Verbouwereerd bleef Drew zitten. Cece, zijn vroegere beste vriendin, zou hier logeren? Hier, terwijl haar ouders zelf een uitstekend, gigantisch landhuis bezaten dat maar een paar straten verderop lag?

Zijn vingertoppen streken over de bladzijden van het boek.

Het was niet zozeer Cece die dit gevoel bij hem had losgemaakt. Hij wist gewoon niet wat hij deze zomer wilde doen.

Of misschien wel. Rondom Cece wist Drew zich nooit hoe hij zich moest gedragen. Bij de meeste meisjes was hij de zelfzekerheid zelve, maar rond Cece werd hij weer een stuntelige zevenjarige.

Ergens was het normaal, troostte Drew zich.
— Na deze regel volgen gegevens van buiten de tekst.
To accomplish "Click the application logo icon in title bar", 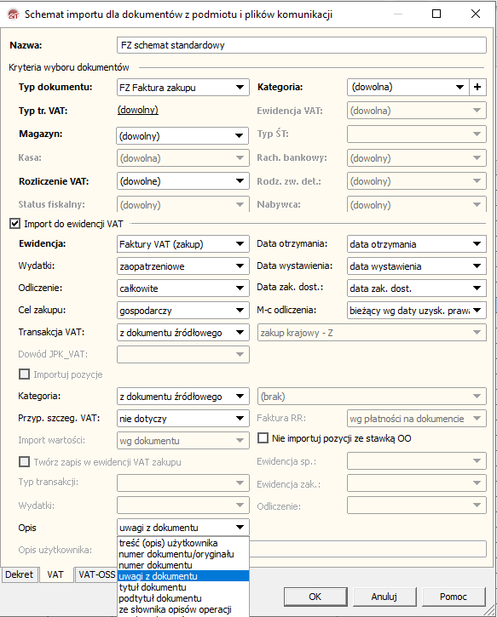I will (13, 14).
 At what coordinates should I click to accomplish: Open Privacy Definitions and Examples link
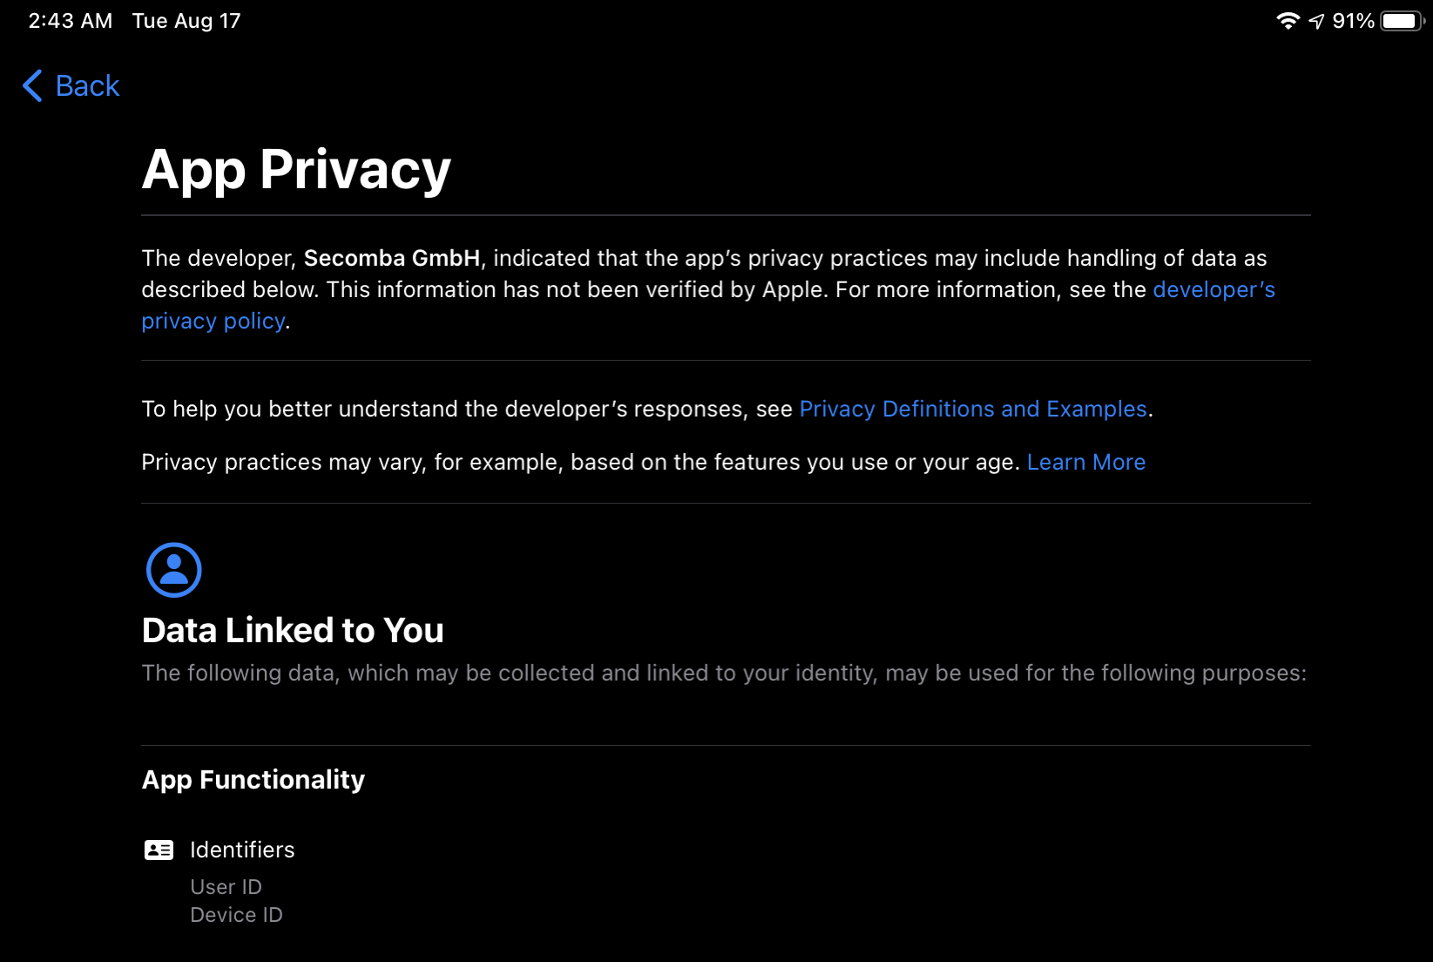972,409
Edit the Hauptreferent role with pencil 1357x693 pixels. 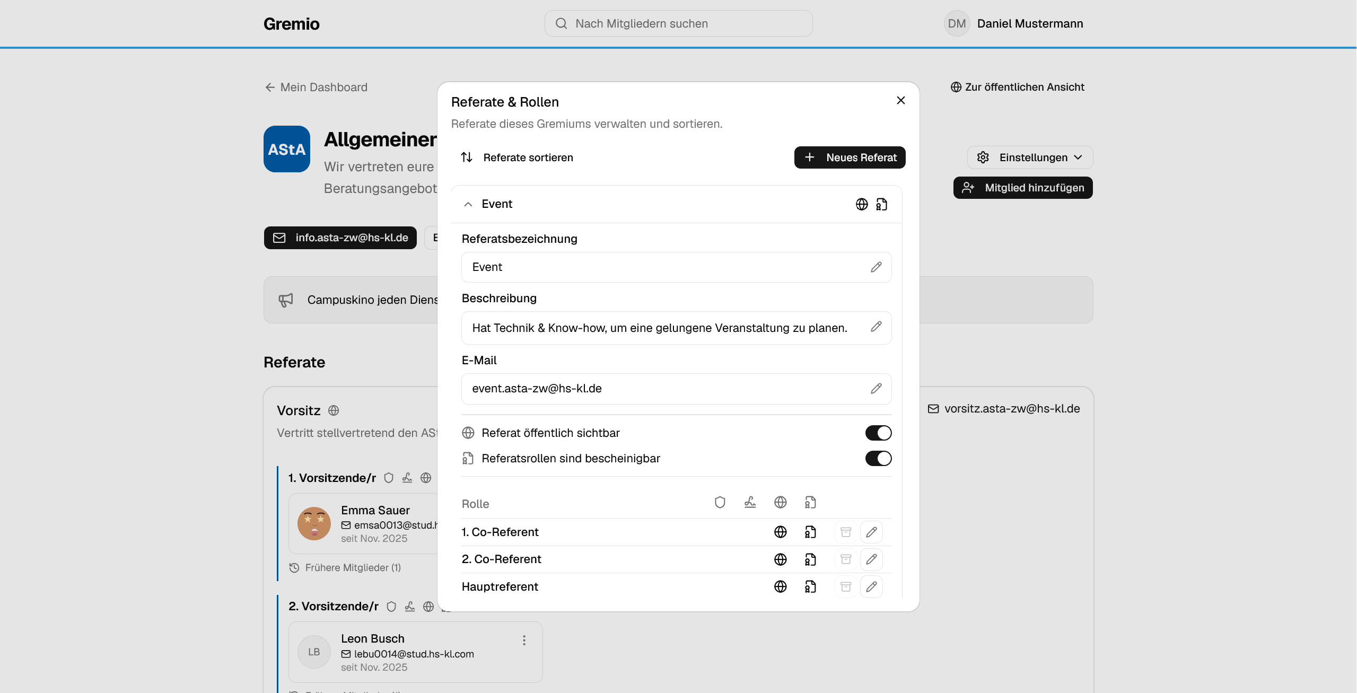[x=871, y=586]
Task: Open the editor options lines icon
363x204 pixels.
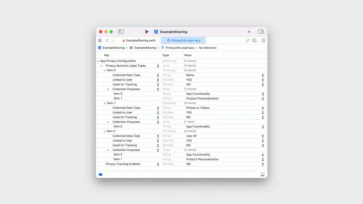Action: point(255,40)
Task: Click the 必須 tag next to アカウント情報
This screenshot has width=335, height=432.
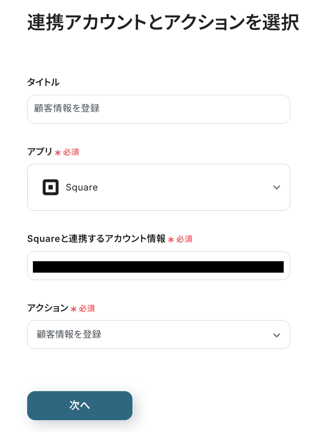Action: point(184,239)
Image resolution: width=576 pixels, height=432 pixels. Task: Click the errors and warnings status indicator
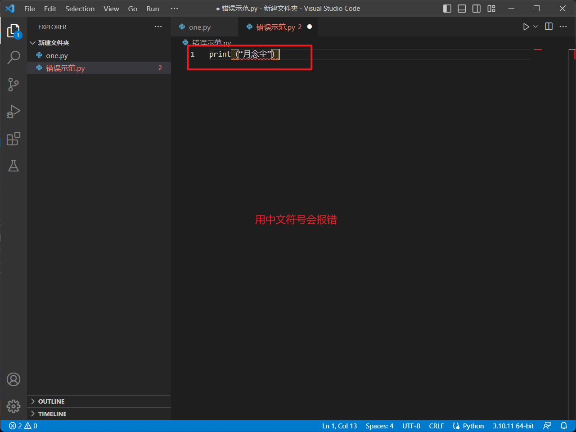click(x=23, y=426)
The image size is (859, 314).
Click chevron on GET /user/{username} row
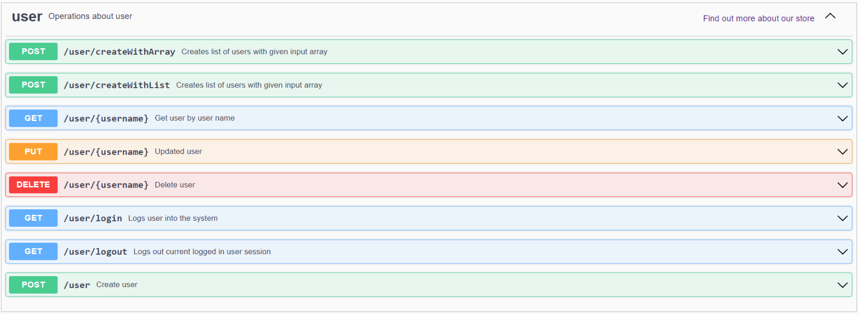[842, 119]
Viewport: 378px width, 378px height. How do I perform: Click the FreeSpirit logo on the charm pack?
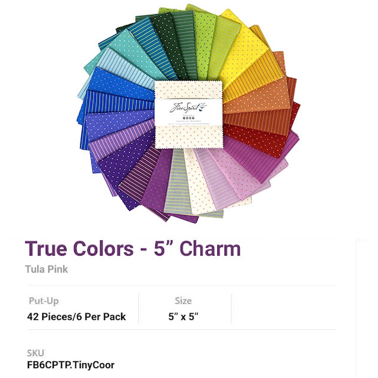(x=188, y=107)
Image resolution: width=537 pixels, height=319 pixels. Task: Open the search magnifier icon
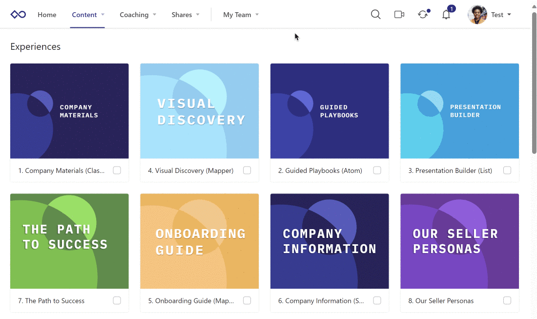pyautogui.click(x=375, y=14)
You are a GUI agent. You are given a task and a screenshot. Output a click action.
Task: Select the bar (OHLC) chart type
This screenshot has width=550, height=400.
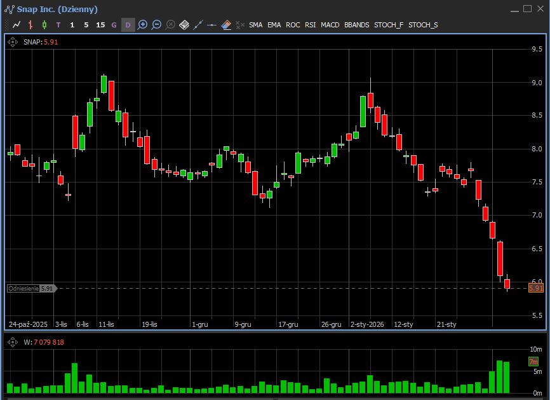click(30, 25)
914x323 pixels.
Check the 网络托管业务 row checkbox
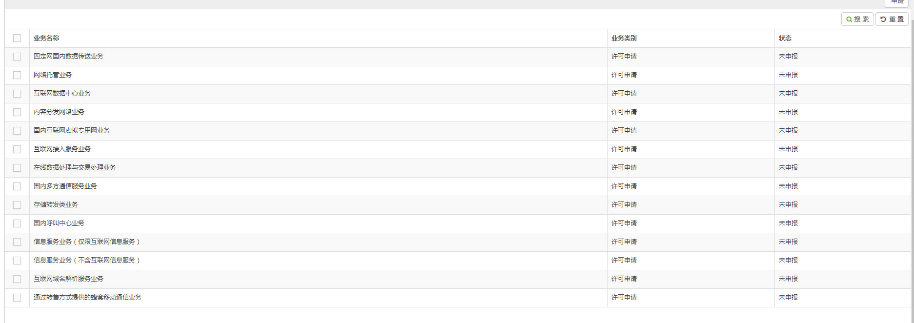coord(17,75)
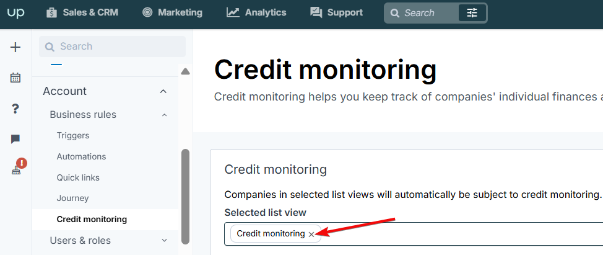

Cece had hem immers zijn hele leven gekend, tot aan zijn diepste geheimen toe die hij op achtjarige leeftijd met haar in hun boomhut had verteld die zijn vader voor hen had gebouwd.

En daarbij, dat loste zijn probleem van rusteloosheid niet op.

Het enige dat hij wist, was dat hij niet de hele zomer hier zou blijven en lijdzaam zijn lot zou ondergaan om eindelijk uit te vissen waar zijn vriendschap met zijn oudste vriendin momenteel gestrand was.

Zijn beste vrienden hadden stageplaatsen gevonden in de stad, of wilden niets anders doen dan overdag bijkomen van een kater en 's avonds vrouwen versieren.

Maar daar had Drew genoeg van. Zijn ontmoeting met Cece had hem doen inzien dat er iets moest veranderen, maar hij wist nog niet wat.

Hij had ruimte nodig. Tijd om na te denken.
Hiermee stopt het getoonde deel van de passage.